Git is excellent at what it owns.
The problem is that teams often ask Git and a few scripts to carry a reproducibility story that is larger than source control alone.
What Git does well¶
Git is strong at:
- versioning text
- showing code history
- supporting branching and review
- preserving deliberate edits to source files and docs
Those are major strengths. Any honest DVC course should say that clearly.
Where the gap opens¶
Reproducibility for data and ML work depends on more than source text:
- the exact data identity
- the relationship between stages
- the parameters that shaped a run
- the environment and execution context
- the resulting artifacts someone later wants to recover
Git can record some of that indirectly, but it does not model the full problem by itself.
A practical contrast¶
| Workflow question | Git answers well | Git alone struggles with |
|---|---|---|
| who changed the code | yes | not the main issue |
| which data bytes produced this result | not directly | this is a core gap |
| how outputs depend on inputs and stages | only by convention | weak without extra structure |
| how to recover large or derived artifacts cleanly | not Git's core job | teams improvise here |
| how to compare experimental runs beyond source diff | partly | often incomplete |
This is why "we put it in Git" is not the same claim as "we can defend the result."
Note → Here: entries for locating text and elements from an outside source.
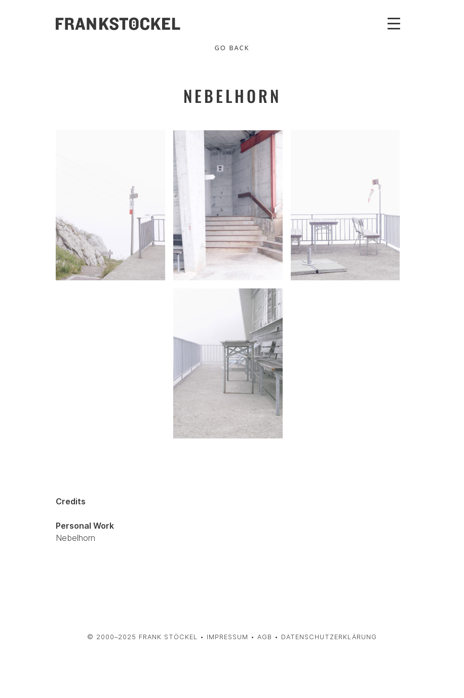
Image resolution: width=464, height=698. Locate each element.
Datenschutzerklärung (329, 637)
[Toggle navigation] (394, 23)
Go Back (232, 47)
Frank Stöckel (168, 637)
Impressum (227, 637)
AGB (264, 637)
Scripts are useful, but they often hide structure¶
Ad hoc scripts can absolutely be part of a good workflow.
The problem appears when the scripts become the only place where important structure lives:
- which files are inputs
- which outputs are derived
- which parameters were chosen
- which order the steps are meant to run in
At that point, a teammate can read the code and still not recover the whole operational story without asking the author.
A small example¶
Imagine a repo with:
train.pyevaluate.pyrun_all.shREADME.md
That may be enough to get work done.
But now ask stronger questions:
- which exact dataset version was used
- which artifacts are intermediate versus trusted outputs
- whether the shell script assumes files already exist
- whether metrics from last month can be recovered exactly
Git history plus shell commands can help, but they do not answer all of those on their own.
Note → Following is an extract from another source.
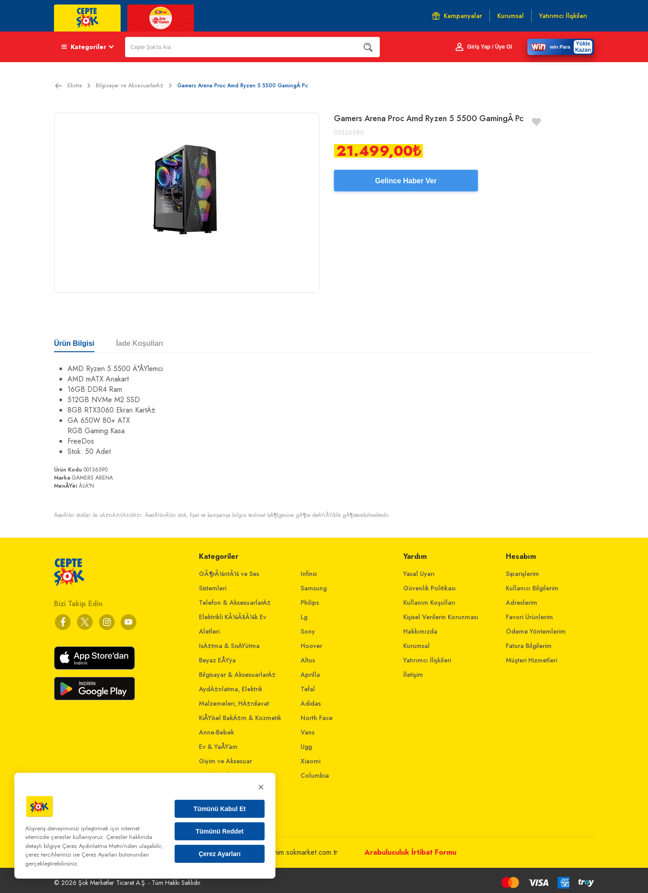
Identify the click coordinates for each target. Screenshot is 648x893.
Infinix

Why teams reach for memory instead of structure¶
Git-plus-script workflows often survive for longer than they should because the team has informal compensations:
- one person remembers the right command
- one folder name is treated as if it were an identity
- one server still has the "real" copy
- one notebook output is accepted as evidence
That is not reproducibility. It is social caching.
What this means for DVC¶
DVC is not here to replace Git.
It is here to complement Git by making parts of the workflow story more explicit:
- data and artifact identity
- stage relationships
- experiment and metric context
- recovery paths for non-source artifacts
That only makes sense once the Git boundary is understood honestly.
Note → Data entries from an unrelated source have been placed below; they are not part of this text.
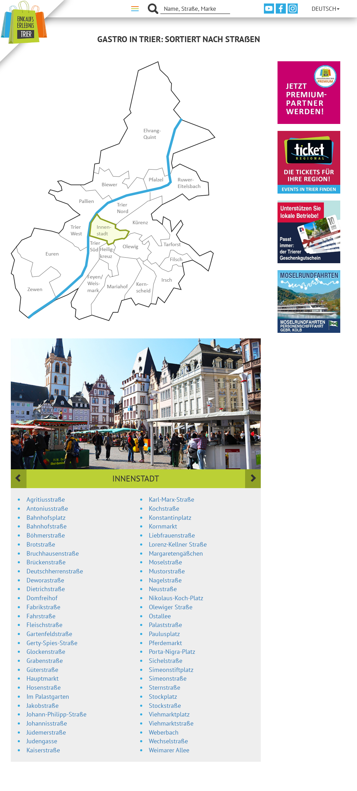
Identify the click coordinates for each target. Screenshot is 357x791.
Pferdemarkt (165, 643)
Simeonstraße (168, 678)
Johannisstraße (46, 723)
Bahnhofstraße (46, 526)
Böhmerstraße (45, 535)
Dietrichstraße (45, 589)
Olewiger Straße (170, 607)
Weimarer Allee (169, 750)
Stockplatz (163, 696)
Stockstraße (165, 706)
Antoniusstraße (47, 508)
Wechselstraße (168, 741)
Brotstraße (40, 544)
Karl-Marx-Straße (171, 499)
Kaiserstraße (43, 750)
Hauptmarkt (42, 678)
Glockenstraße (45, 652)
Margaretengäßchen (176, 553)
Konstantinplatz (170, 518)
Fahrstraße (40, 616)
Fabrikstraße (43, 607)
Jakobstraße (42, 706)
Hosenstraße (43, 687)
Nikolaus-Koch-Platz (176, 598)
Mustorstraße (167, 571)
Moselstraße (165, 562)
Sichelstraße (165, 661)
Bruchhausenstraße (52, 553)
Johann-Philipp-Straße (56, 714)
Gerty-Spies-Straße (51, 643)
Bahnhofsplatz (46, 518)
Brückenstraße (46, 562)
The wrong conclusion to avoid¶
Do not leave this page thinking:
Git failed us, so we need a different tool for everything.
The better conclusion is:
Git is solving source history well, but source history is only part of the reproducibility problem.
That is a much more stable foundation for the rest of the course.
Keep this standard¶
When evaluating a fragile workflow, ask two separate questions:
- what is Git already preserving well
- what important parts of the result story still have no clear owner
That second question is where DVC enters.